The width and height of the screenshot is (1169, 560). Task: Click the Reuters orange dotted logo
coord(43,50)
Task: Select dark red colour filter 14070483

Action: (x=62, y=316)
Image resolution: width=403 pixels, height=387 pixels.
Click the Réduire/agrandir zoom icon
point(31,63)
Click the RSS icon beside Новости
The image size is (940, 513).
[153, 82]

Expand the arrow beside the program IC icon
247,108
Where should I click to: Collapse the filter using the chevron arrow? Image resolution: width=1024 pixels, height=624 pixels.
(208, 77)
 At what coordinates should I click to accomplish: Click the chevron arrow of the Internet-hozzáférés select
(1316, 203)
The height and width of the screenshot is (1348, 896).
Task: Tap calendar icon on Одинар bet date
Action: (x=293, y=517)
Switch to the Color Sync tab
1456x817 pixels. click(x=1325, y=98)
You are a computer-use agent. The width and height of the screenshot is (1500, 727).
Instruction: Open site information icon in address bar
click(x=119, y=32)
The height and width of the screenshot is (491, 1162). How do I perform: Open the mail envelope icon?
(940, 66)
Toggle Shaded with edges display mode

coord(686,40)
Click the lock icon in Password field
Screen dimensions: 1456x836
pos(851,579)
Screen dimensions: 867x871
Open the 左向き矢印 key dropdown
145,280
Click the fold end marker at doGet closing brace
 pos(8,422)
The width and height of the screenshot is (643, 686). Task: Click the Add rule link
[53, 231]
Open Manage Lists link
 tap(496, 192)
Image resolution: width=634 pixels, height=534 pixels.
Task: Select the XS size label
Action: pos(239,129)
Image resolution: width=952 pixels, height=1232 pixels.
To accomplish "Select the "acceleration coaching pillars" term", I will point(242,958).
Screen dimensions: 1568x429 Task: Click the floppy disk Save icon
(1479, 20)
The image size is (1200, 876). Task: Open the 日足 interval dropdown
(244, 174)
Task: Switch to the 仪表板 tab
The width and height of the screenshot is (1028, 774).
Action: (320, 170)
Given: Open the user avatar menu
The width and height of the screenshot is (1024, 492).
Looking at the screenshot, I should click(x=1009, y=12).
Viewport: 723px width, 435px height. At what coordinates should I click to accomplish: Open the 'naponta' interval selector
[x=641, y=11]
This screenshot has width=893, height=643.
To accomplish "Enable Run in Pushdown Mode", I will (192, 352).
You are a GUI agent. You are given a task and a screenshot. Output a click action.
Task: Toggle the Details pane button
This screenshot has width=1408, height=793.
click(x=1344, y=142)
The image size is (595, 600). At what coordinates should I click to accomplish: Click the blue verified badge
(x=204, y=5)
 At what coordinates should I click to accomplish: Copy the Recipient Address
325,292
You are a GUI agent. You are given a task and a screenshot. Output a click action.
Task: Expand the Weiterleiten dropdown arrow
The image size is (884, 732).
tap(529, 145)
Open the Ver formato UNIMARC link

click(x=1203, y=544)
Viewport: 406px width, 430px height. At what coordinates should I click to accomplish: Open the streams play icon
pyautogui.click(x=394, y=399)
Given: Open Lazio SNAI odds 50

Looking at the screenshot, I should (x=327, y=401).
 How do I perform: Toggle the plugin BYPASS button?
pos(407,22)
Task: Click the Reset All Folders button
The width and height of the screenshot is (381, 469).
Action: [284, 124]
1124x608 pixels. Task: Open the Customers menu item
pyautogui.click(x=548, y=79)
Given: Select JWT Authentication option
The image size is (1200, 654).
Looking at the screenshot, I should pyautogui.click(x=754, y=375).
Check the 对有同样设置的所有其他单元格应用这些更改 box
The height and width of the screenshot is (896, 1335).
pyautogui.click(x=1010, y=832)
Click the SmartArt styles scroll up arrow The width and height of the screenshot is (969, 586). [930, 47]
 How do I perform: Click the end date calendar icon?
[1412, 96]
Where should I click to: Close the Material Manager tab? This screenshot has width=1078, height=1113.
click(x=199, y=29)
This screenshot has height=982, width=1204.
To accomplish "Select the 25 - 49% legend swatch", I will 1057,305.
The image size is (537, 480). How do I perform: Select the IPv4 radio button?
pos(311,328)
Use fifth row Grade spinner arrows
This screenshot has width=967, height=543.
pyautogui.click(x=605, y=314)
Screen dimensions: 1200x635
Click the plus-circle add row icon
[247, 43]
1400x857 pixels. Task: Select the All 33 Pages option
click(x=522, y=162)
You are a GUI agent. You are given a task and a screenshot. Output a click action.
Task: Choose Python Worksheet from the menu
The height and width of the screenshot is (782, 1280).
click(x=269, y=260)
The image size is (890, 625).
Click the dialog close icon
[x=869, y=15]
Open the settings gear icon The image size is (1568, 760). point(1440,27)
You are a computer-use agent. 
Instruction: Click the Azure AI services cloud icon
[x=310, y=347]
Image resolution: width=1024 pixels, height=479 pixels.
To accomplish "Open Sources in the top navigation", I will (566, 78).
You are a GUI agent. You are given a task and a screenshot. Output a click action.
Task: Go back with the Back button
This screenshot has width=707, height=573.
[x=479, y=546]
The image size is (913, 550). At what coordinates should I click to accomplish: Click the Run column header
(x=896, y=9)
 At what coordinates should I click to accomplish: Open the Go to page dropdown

○ ○ ○ ○ ○

Task: The answer should consist of the lines from the first line of the entries through the line with "Screen dimensions: 867x871", copied exactly.

Task response:
The width and height of the screenshot is (1169, 560). Task: Click the Reuters orange dotted logo
coord(43,50)
Task: Select dark red colour filter 14070483

Action: (x=62, y=316)
Image resolution: width=403 pixels, height=387 pixels.
Click the Réduire/agrandir zoom icon
point(31,63)
Click the RSS icon beside Новости
The image size is (940, 513).
[153, 82]

Expand the arrow beside the program IC icon
247,108
Where should I click to: Collapse the filter using the chevron arrow? Image resolution: width=1024 pixels, height=624 pixels.
(208, 77)
 At what coordinates should I click to accomplish: Click the chevron arrow of the Internet-hozzáférés select
(1316, 203)
The height and width of the screenshot is (1348, 896).
Task: Tap calendar icon on Одинар bet date
Action: (x=293, y=517)
Switch to the Color Sync tab
1456x817 pixels. click(x=1325, y=98)
You are a computer-use agent. The width and height of the screenshot is (1500, 727).
Instruction: Open site information icon in address bar
click(x=119, y=32)
The height and width of the screenshot is (491, 1162). How do I perform: Open the mail envelope icon?
(940, 66)
Toggle Shaded with edges display mode

coord(686,40)
Click the lock icon in Password field
Screen dimensions: 1456x836
pos(851,579)
Screen dimensions: 867x871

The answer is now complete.